As is expected from this study, the perceptual IQ scores increased along with the ED [2, 8, 11, 29]. For instance, the highest CNR (7.23) was associated with 0.022 mSv whereas the lowest CNR (2.13) was obtained at the lowest ED (0.003 mSv) (Table 3). This comparison confirms that the generation of higher IQ can only be achieved at the cost of higher ED [7, 29]. For the observers, the images produced with lower ED (< 0.009 mSv) had the same low score, potentially justified by the higher level of noise, which to the human’s eye can be perceived as similar. However, a lower IQ still allowed the identification of all relevant anatomical structures. Although the low-dose protocols generated the images with suboptimal quality, all observers were still able to draw straight lines across the specified anatomical structures relevant for this examination. Therefore, results of this study further prove the possibility of using low-dose protocols whilst maintaining an IQ that allows image analysis regarding anatomy, although further studies are necessary to verify the impact on pathology identification [7, 14, 22, 23, 29]. Upon analysing the results, the ED reduction in lateral lumbar spine radiography can be performed by applying larger SDD (130–150 cm), higher kVp (85–95 kVp), lower mAs (4.5–9 mAs), and additional Cu filter (0.1–0.3 mm).

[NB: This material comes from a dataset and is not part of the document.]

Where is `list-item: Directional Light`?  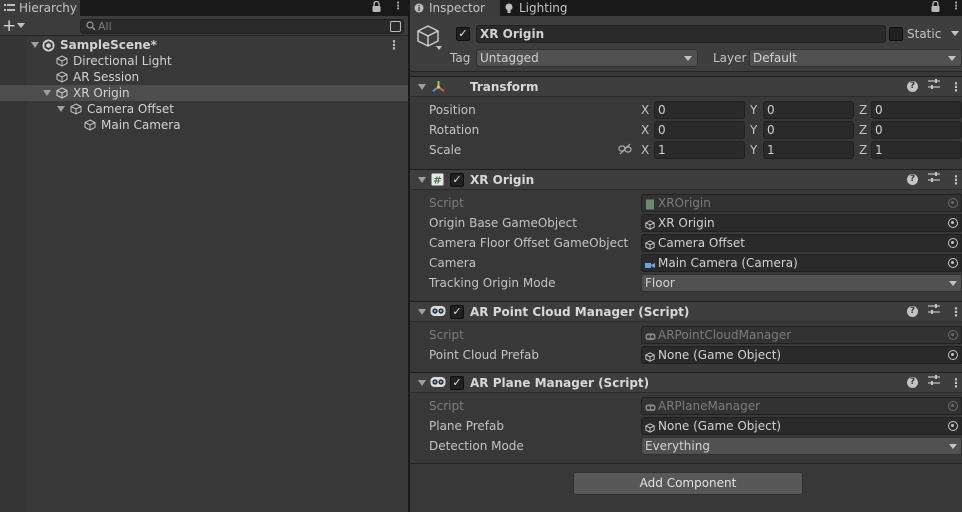
list-item: Directional Light is located at coordinates (204, 61).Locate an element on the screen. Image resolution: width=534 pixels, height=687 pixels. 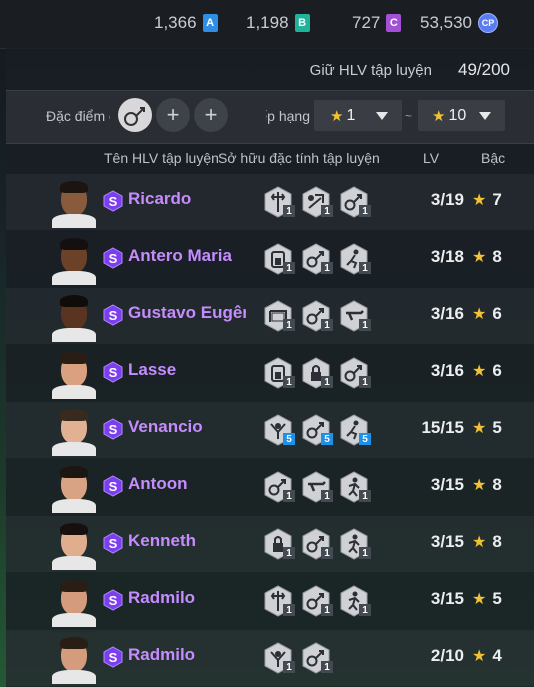
coach-row: S Kenneth 1 1 1 3/15 ★ 8 is located at coordinates (270, 544).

The main limitation of this study is the utilisation of the anthropomorphic phantom that only simulates the radiation absorption properties of a standard adult body habitus. Hence, future research should include real patient data whilst taking into account the different types of body habitus within clinical practice, namely the wide ranges from paediatric to adult obese patients. Another limitation is the potential observer bias during the perceptual IQ assessment. This is because the recruited observers had prior knowledge about their performing tasks before the commencements, which could potentially affect their responses [33]. Thus, future research could minimise this bias by implementing clear rules and procedures for a task whilst specifying a time limit for its completion. The third limitation is the location for the perceptual IQ assessment, which was performed in a computer lab. Considering the conditions of this location, it may not fully simulate the working conditions in the radiography practice used for image analysis to meet the image criteria required for each context. The absence of pathology in assessment is another limitation. This is because in the majority of contexts, not only the anatomy is assessed but also the low contrast lesions that should be visible on the images. This could be addressed by reviewing the patient’s images with different pathological lesions and complete the study using receiver operating characteristic analysis to verify the limits of the system to detect pathology. The spatial resolution can also be assessed in the future. This study did not include this measurement because the main variables tested were beam energy and intensity and that does not impact on it. The SDD can affect spatial resolution but considering the magnification factor achieved varied between 1 and 0.86 it was decided to neglect.

In conclusion, this study showed that application of larger SDD (130 or 150 cm), higher tube voltage kVp (85 or 95 kVp) with lower mAs (4.5 or 9 mAs) and additional Cu filter (0.1, 0.2, or 0.3 mm) can reduce the ED by 63% compared to the protocols proposed by the literature. The lowest ED and IQ were acquired using the imaging parameters of 150 cm SDD, 95 kVp, 4.5 mAs, and additional 0.3-mm Cu filter. Although the images were found to be associated with the lowest CNR (2.13) and lowest IQ score (-2), the IQ was still considered acceptable as it allows all observers to identify relevant anatomical structures. Future research should consider analysing the real patient data, including different body habitus, pathologies, receiver operating characteristic analysis and applying real clinical conditions for a more realistic assessment.